Whenever there is a injury there is a Scar formation, the wound healing process is a natural consequence which occurs whenever tissues in the body are damaged by a physical injury. A fresh is usually reddish, sometimes itchy and slightly elevated. Over a period of time it flattens and at times depigmented (loss of pigment) and within a period of days to months becomes normal. Scars could be pathological in nature too, due to abnormal responses to trauma and can be itchy and painful, causing serious functional and cosmetic disability. These scars are described as Hypertrophic scars or keloids. Few factors that promote hypertrophic scar/keloid include mechanical forces on the wound, wound infection, and foreign body reactions. Severity of inflammation and the type of immune response (in the individual) predisposes to excess scar formation.
Hypertrophic scars (HTSs) are visible and elevated scars which usually do not spread into surrounding tissues and very often regress spontaneously. These scars develop due to ploriferation of the dermal tissue, with excessive deposition of fibroblast and collagen. This occurs over a long period and by persistent inflammation and fibrosis.
Keloids are benign fibrous growths that are caused because of abnormal connective tissue response in certain predisposed individuals. Dark skin individuals develop keloids more often than whites. Keloids are difficult to treat and need multimodal therapies to relieve symptoms.
The most successful non-surgical treatment of an HTS or keloid is achieved when the scar is immature and the overlying skin is intact.
Treatments for Hypertrophic scars and Keloids includes:
- Intralesional corticosteroid injections: The scar tissue is injected directly with steroids mostly Triamcilonone Acetonide. Injected once in every 3-4 weeks. In case the keloid or the HTS is older than combination therapy is required.
- Pressure Therapy: This has been quite prevalent since the 1970’s . In cases of burn scars this proves very effective. Pressure garments decreases the collagen synthesis by limiting capillary perfusion(blood flow), thus decreased oxygen supply to the scar tissue. Continuous pressure of 15–40 mmHg for at least 23 hours per day for more than 6 months while the scar is still active is what is recommended.
- Laser Treatments: Pulsed dye laser (PDL) 585-nm, was first described as promising for the treatment of younger hypertrophic scars and keloids. Two to six treatment sessions are recommended to successfully improve scar color, height, pliability, and texture. Few other lasers Like Long Pulsed and Pulsed Nd Yag are also useful to a certain extent. Conventional CO2or Erbium: YAG lasers may be recommended for the ablation of inactive hyper-trophic scars with good results.
- Radiotherapy: Superficial X-rays, electron beam and low- or high-dose-rate brachytherapy are few which have been employed primarily as an adjunct to surgical removal of keloids. The with overall benefits is reduction in recurrence.
- Botulinium Toxoid(BTA): This is one of the emerging treatments in the treatment of scars. BTA immobilizes local muscles, reduces skin tension caused by muscle pull, and thus, decreases micro trauma and subsequent inflammation. These are injected once in 3 months for a period of 9 months at least.

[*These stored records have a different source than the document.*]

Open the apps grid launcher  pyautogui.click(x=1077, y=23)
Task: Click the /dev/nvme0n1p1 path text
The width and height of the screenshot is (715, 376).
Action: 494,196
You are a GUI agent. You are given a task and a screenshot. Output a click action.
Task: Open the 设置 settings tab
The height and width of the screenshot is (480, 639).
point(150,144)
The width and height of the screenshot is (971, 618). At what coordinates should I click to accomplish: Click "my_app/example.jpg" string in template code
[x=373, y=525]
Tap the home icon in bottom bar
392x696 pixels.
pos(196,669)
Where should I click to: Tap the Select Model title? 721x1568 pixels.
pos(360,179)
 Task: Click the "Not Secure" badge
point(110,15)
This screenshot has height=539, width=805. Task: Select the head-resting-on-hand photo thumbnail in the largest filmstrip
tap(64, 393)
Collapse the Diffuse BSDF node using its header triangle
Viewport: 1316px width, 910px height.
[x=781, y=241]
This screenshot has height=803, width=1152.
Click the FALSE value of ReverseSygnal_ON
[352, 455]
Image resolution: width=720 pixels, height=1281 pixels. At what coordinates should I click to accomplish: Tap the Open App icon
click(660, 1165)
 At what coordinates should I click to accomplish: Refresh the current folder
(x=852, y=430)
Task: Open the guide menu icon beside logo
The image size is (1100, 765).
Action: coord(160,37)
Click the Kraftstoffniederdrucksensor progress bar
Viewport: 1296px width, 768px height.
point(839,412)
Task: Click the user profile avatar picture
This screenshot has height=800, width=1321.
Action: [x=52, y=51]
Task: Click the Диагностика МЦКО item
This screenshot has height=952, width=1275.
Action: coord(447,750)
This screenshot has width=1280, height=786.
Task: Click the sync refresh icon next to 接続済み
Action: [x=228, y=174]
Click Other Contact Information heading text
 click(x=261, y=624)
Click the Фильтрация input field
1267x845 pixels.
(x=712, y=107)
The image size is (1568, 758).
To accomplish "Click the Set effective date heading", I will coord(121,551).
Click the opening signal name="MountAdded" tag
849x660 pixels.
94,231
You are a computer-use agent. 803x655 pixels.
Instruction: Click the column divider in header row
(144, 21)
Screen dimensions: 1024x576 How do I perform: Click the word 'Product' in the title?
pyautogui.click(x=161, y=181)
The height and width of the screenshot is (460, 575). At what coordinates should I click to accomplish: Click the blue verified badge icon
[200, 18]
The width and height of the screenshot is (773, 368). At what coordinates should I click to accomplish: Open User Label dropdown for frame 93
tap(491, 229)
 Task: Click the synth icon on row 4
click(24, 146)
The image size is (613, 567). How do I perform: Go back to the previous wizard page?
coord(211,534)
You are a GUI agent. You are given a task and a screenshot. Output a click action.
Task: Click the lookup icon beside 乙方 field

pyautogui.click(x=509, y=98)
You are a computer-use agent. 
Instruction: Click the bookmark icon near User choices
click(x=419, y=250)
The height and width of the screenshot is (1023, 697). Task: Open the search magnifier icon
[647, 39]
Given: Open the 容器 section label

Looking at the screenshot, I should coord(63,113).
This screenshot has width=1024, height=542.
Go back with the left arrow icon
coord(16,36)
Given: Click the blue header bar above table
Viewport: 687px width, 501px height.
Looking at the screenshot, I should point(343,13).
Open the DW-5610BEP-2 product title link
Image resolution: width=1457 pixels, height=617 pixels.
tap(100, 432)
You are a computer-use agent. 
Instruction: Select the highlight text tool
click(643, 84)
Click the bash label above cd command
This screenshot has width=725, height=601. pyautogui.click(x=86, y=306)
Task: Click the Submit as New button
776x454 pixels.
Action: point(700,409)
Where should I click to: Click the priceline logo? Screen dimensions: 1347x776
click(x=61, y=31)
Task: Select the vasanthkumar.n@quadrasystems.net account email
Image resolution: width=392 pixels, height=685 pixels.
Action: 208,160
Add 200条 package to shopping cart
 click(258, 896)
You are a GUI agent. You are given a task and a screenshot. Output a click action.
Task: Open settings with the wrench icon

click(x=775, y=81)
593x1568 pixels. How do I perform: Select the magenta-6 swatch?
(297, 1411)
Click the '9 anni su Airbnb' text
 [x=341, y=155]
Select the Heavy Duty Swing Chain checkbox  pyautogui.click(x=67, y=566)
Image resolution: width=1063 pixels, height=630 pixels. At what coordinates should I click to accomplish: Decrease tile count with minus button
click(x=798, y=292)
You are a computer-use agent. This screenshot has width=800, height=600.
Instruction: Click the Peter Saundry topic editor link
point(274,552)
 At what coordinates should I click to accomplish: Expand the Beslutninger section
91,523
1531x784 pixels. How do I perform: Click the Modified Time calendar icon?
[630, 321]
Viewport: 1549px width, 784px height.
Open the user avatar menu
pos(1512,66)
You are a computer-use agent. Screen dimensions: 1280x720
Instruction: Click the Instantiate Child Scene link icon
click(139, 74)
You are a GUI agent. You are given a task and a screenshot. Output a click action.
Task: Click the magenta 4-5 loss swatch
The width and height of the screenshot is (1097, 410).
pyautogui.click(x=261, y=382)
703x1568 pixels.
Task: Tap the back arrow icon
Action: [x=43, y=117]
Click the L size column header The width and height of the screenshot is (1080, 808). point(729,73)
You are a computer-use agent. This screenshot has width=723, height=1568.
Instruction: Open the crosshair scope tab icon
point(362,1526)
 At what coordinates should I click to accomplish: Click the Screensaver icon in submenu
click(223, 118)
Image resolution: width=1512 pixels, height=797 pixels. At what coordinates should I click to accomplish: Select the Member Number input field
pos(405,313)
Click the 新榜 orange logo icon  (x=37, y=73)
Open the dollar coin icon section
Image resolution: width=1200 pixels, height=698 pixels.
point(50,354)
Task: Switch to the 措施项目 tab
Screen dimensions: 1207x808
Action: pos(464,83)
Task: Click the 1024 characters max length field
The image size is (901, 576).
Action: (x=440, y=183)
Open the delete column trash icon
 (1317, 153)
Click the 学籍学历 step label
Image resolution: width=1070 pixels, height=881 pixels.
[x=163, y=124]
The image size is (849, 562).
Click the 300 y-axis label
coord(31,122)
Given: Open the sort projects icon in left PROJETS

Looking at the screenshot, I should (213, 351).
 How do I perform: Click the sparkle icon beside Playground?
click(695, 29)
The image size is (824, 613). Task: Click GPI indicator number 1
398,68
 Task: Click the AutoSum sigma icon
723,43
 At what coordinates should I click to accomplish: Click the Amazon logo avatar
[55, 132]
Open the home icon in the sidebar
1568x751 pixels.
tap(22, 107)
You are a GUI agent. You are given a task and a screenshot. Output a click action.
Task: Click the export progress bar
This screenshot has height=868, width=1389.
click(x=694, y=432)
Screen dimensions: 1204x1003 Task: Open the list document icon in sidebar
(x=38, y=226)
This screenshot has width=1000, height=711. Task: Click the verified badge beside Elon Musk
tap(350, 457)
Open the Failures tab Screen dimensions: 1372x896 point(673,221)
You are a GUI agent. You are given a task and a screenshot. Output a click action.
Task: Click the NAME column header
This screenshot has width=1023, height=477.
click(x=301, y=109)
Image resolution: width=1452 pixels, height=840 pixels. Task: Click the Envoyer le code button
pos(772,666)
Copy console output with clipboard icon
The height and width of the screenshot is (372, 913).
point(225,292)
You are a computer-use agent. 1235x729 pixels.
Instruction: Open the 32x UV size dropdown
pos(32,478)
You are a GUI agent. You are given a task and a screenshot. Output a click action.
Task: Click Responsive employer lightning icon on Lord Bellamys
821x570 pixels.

- Slicone based products: These products have gained a lot of popularity as they have good results and easy to use. Pressure is not the action which brings in the effects. Silicone sheets increases the hydration status of the scar by decreasing the water vapor transmission loss . A buildup of moisture on the skin surface under the silicone sheet improves the scar tissue. Silicones sheets proves effective when used for 12–24 hours per day over a period of 12–24 weeks.
- Bleomycin and 5 Flurouracil: These are injected into the scar tissue and lot of reduction in the redness and pain caused after a few injections have been administered.
- Onion extract ad Heparin Gel: Heparin and onion extract affect scar development via their inhibitory effects on inflammatory processes and the synthesizing capacity of fibroblasts (cells which form scar). Heparin interacts with the collagen. A small difference is seen in cases of HTS and Keloids which are old.
Several treatments are available for scars, HTS and Keloids .
We have discussed the medical managements and minimal invasive treatments available .There is a wide array of surgical treatments available too. The ultimate challenge is which treatment is effective and worth the time and this needs expertise!!